Meetu Agrawal, Ravin J. Garg, Hagop Kantarjian, Jorge Cortes

Research output: Contribution to journalReview articlepeer-review

5 Scopus citations


The introduction of imatinib mesylate, a Bcr-Abl1 tyrosine kinase inhibitor (TKI), has revolutionized the treatment of chronic myeloid leukemia (CML). By directly targeting the Bcr-Abl kinase, imatinib leads to durable cytogenetic remissions and in turn improved survival. However, many patients with CML develop resistance, fail to respond, or become intolerant to imatinib due to side effects. This has spurred interest in developing second-generation TKIs to overcome the mechanisms of resistance that lead to treatment failure, specifically Bcr-Abl1 kinase domain mutations.

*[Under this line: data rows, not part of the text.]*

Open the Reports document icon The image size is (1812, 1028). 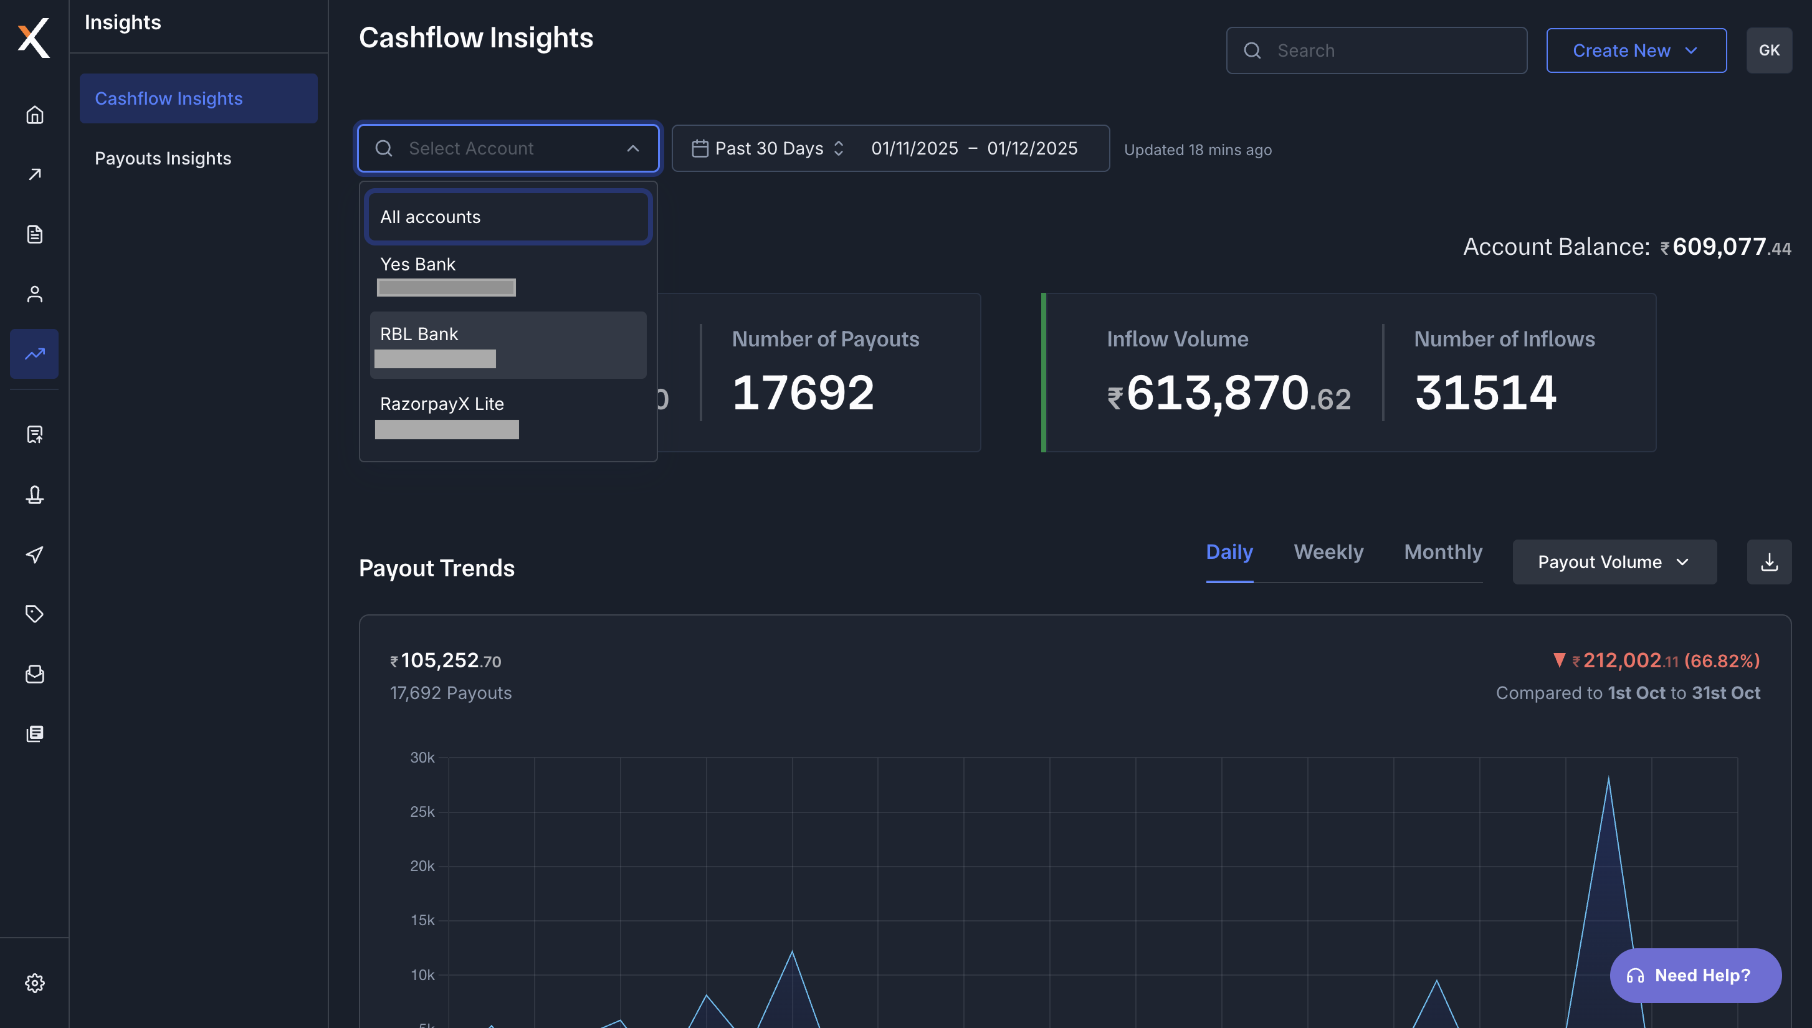click(34, 234)
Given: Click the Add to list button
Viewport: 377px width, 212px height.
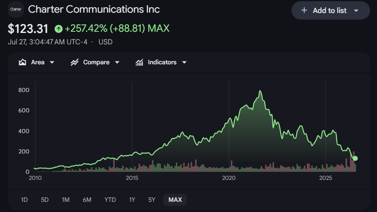Looking at the screenshot, I should [x=331, y=10].
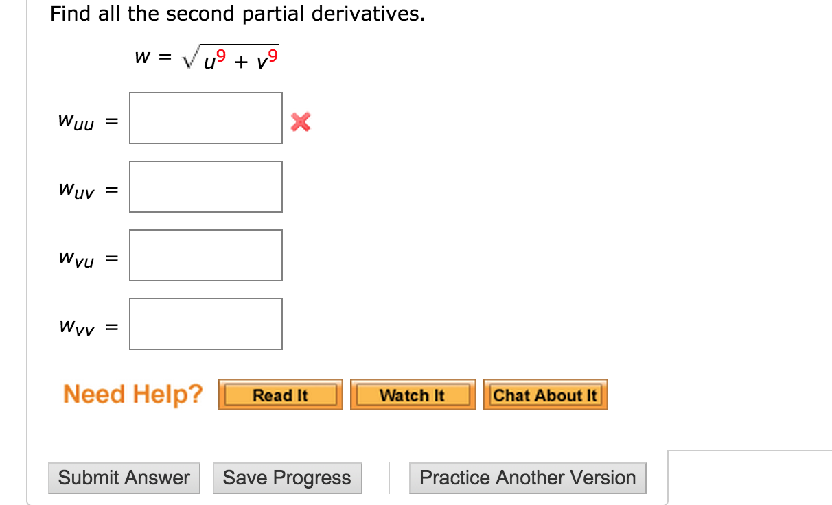Click the w_uu answer input box
Viewport: 832px width, 505px height.
pos(205,118)
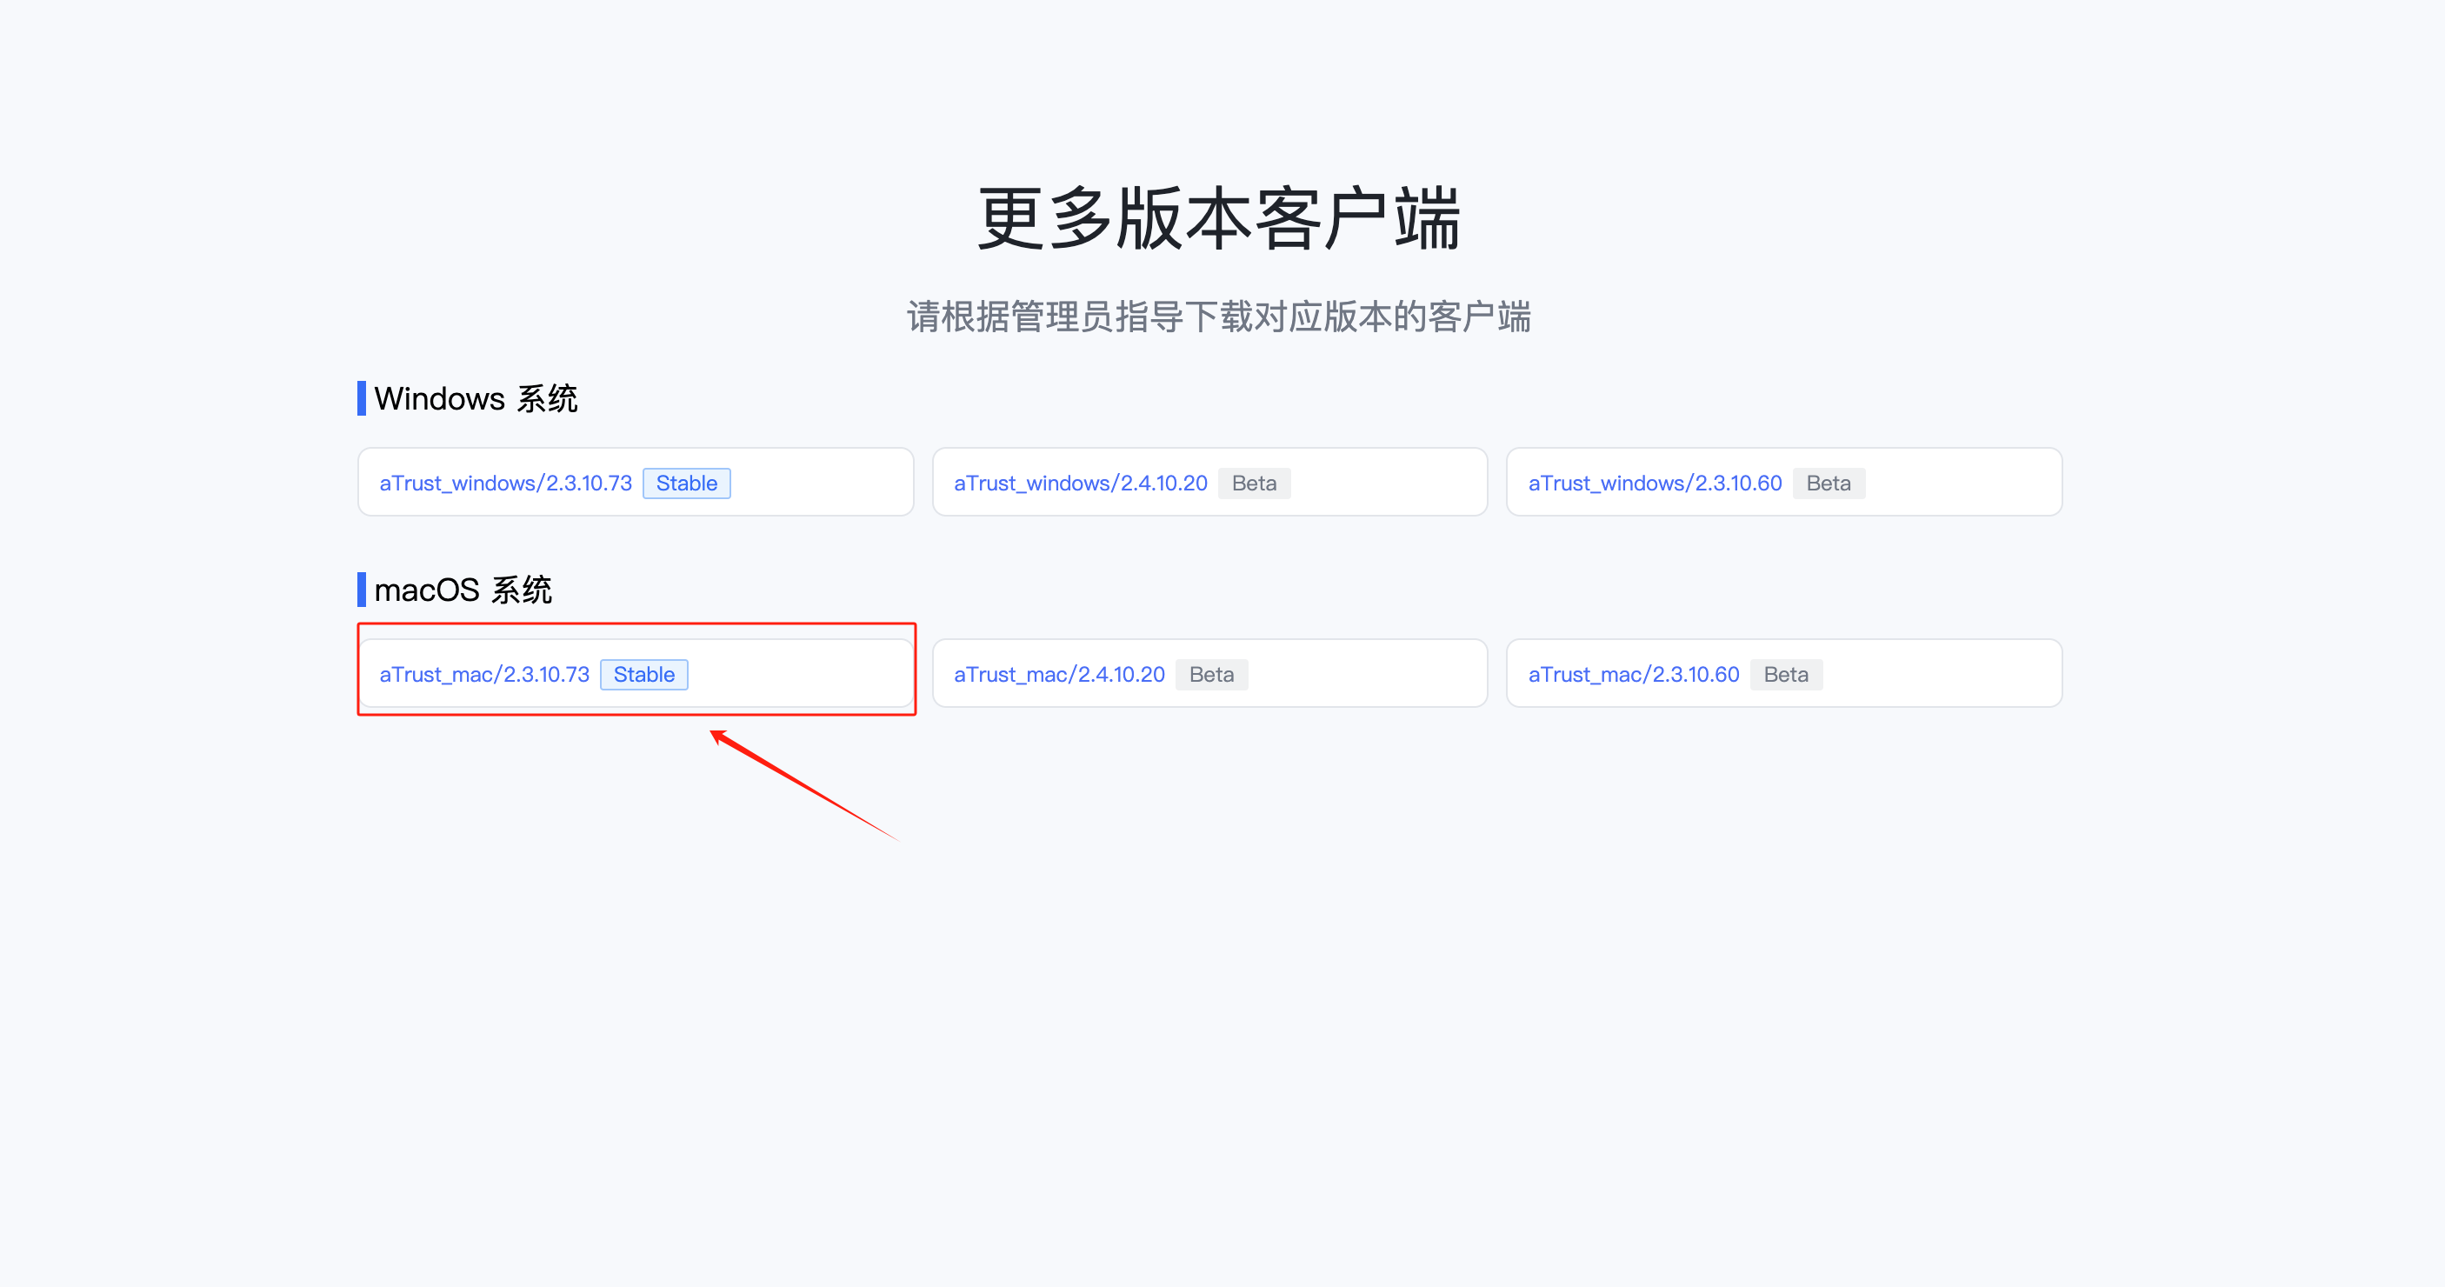This screenshot has height=1287, width=2445.
Task: Click aTrust_windows/2.3.10.60 link
Action: pyautogui.click(x=1654, y=483)
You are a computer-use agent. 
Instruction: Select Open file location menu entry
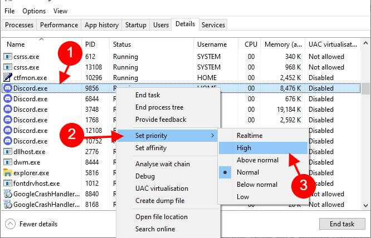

Two second-generation TKIs, nilotinib and dasatinib, are approved for the treatment of CML after imatinib failure or intolerance. Unfortunately, many patients fail subsequent treatment with these agents, as they can develop highly resistant mutations such as T315I. Various other strategies are now in use to optimize the treatment of CML, including dose optimization of imatinib, combination therapy, upfront use of second-generation TKIs, and use of maintenance therapy with interferon-α and vaccines. This review highlights progress made in the treatment of CML in the past year.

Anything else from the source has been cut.